Designed the conversational strategy, the two-chatbot architecture (SOB + RB separation), and the sidebar feedback mechanism. The key design decision was decoupling device creation from behavior definition, allowing each to be refined independently throughout the object's lifecycle.

System architecture

Built the backend (Python/Flask), integrated the ChatGPT Assistants API with custom function calling, and developed the Smartifier Engine — a PlatformIO-based toolchain that compiles C++ firmware from JSON schemas generated by the LLM.

LLM evaluation

Designed and ran the technical benchmarking: 200 custom prompts across 4 categories (proper, twisted, truncated, superfluous), tested on 3 GPT models at multiple temperature values. Selected the optimal model-temperature pairing to minimize hallucinations.

User research

Planned and conducted the user study (17 participants, no ICT background), including questionnaire design (SUS, NASA-TLX, NPS) and expert evaluation of produced artifacts.

Qualitative analysis

Led the thematic analysis of all conversation logs following Braun & Clarke's framework, producing actionable design heuristics for conversational EUD platforms.

Interface Design

Two chatbots, one seamless experience.

Smart Object Builder wireframe
Smart Object Builder
Chat interfaceThe primary interaction space. Users describe daily-life needs in natural language; the LLM iteratively refines them into technical specifications through negotiation and follow-up questions.
Component choiceA live-updated sidebar showing the current hardware selection. This always-visible summary proved critical: SOB received zero confirmation requests during the user study.
Direct controlsWi-Fi credentials and object naming input. The "Generate" button is gated by these fields, preventing premature firmware compilation.
Rule Builder wireframe
Rule Builder
Chat interfaceSame interaction paradigm as SOB — natural language input, LLM-mediated output — but scoped to automation rules rather than hardware selection.
Dynamic infoUnlike SOB's static component list, this sidebar displays a context-dependent subset of existing automation rules, updated by the LLM based on the conversation topic. The lack of persistent visual confirmation led users to seek reassurance through the chat — accounting for all 10 such requests in the study.
System Architecture
Results

17 non-technical users. High correctness, low cognitive load.

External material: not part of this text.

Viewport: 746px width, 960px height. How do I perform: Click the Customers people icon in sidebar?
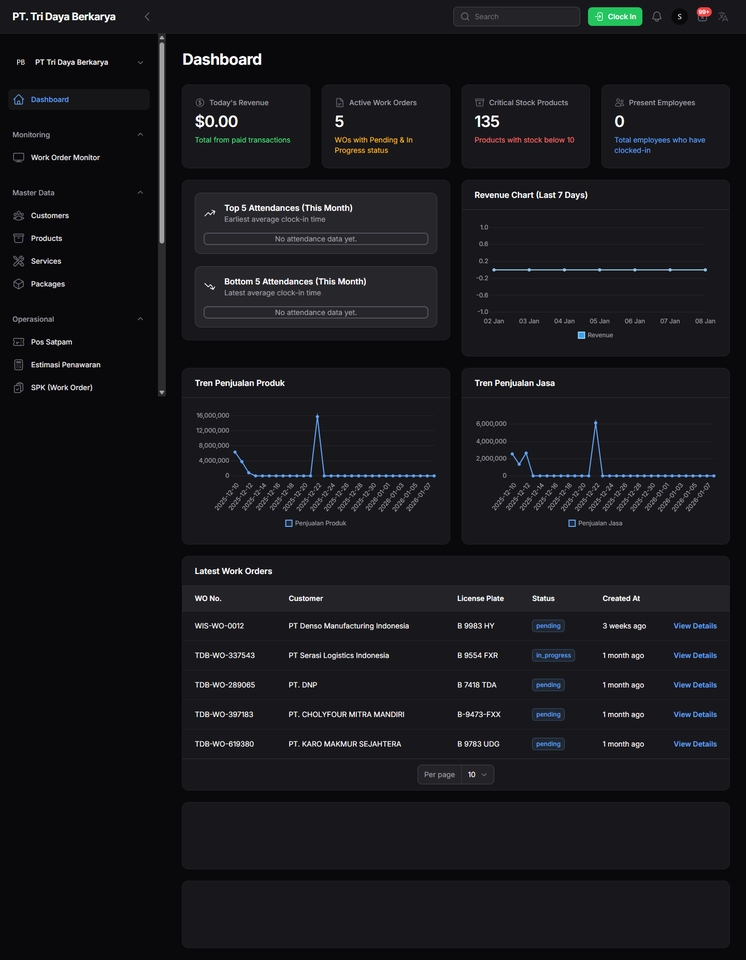point(19,216)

>91%CorrectnessAcross all tasks — components and automation rules
84.26SUS ScoreJust below the "excellent" threshold (85)
16.65NASA-TLXVery low cognitive load on non-technical users
64.71NPSClose to excellence threshold (70)

The user study involved 17 participants with no programming or IoT background. They were asked to design smart objects and define automation rules for two real-life scenarios (plant care and smart desk) using only natural language conversation.

The system achieved high correctness in both device creation (up to 98%) and rule generation (up to 93%), confirming that LLM-driven conversation can effectively bridge the gap between everyday needs and technical IoT specifications.

Key Design Insights

Three heuristics from 17 conversation logs.

Problem framing shapes the solution.

How users describe a need ("the blinds stay closed" vs. "the plant doesn't get enough light") leads the LLM to propose fundamentally different solutions — motorized blinds vs. artificial lighting. The system should actively guide users toward precise problem descriptions.

Interface feedback reduces conversational overhead.

When the sidebar clearly showed selected components (SOB), users rarely asked the bot for confirmation. When feedback was less visible (RB), all 10 reassurance requests occurred — users resorted to natural language to fill the gap.

Context-embedded explanations build trust.

When the Rule Builder explained automations in terms of the user's daily routine ("after breakfast, press the button to start irrigation") rather than technical parameters, comprehension and perceived usefulness increased.